Ah, Mary - take the wheel and show me where to go. Let the angels fly with me and keep me from harm. Let my dual air bags and crumple zones work if I zoom too far ahead of them. Keep the roads alive and their drivers dreaming. Most of all, Mary - keep your city safe. Amen.

from Bijou Mondays, 2002

well.  there's the resenting the boyfriend part.  but that was a long time ago.  over half the time i spent in los angeles i spent not resenting a boyfriend.  at lest not the same one.  that's not fair.  i'm just a little snarky because 2002 is a sensitive subject.  but i like that novella i wrote so i felt like sharing a little of it.  and i will shake off the snarkiness. 
okay, it's gone.

i'm actually quite at peace about going back.  there's the gnawing "but what if i don't save enough"...to this i say: for once, there's no time limit.  i can honestly go whenever i want to.  yes, i'd like to be there for pilot season (and to avoid another new york winter, which in spite of the snow on the oak can be rather brutal and anyway i don't like cold), but if i miss another one the world shall not end.  that said, i predict that i won't save "enough money" and will go out anyway.  because what is "enough"?  how many thousands?  there's always some expense.  for one, there will be the car buying.  cars are always more expensive than they seem.  cars, in fact, are the black hole in which money is poured into.  i will do my best to buy something built for comfort and not for speed.  something that winds up costing the least...but is not entirely soulless. 
not for the first time i'm thinking of the storm trooper, which i sold two years ago last month, and winston, my very first car...honestly, i'd forgotten about the saturn i was talking about.  it really wasn't my car.  fortunately, i got both the storm trooper and my freedom soon after writing bijou.  anyway.

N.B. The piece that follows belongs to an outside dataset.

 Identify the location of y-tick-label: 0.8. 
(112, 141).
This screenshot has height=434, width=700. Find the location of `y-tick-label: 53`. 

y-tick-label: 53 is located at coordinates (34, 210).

i've been giving my mind some space.  transcontinental moves are only as difficult as you make them, but it'll be a big change and for once the impetus is entirely my own.  i'm not graduating; my boyfriend is not moving; my dad did not just die.  i'm saving up then going.  but there's still a little reeling going on, a little trying to take in what that decision means.  now everything has that decision between it and me.  now i look at my bookshelf and think, most of these aren't coming with me.  i'm already sizing up what's in my closet and wondering what i can part with and not regret later.  i've learned that to be the key of moving: what will you regret getting rid of the least?  clothes and books can always be bought, so what should i keep that i'm pretty sure i'll be thankful i kept?  the vintage alanna books: definitely going.  most of the acting books are going.  the oversized blue and white admittedly ugly sweater i've had since some point in high school when it magically materialized in my dresser drawer (hi, this is an alliterative sentence) must go. 

you just want to remember that you have a past, but not remember enough to feel stuck in it. 

heather and i are saying tearful goodbyes already.  if all goes to plan, she'll take the cross-country drive with me.  this is fucking fantastic.  we'd always talked about going on a road trip, walking the streets of new york.  we'd share cigarettes and sweets and laugh deliriously and dream of big road trips.  and now here it is.  i am absolutely positive i will miss heather the most.  when i go to sleep in my bed in la crying for new york, at least every fifth tear will be for her.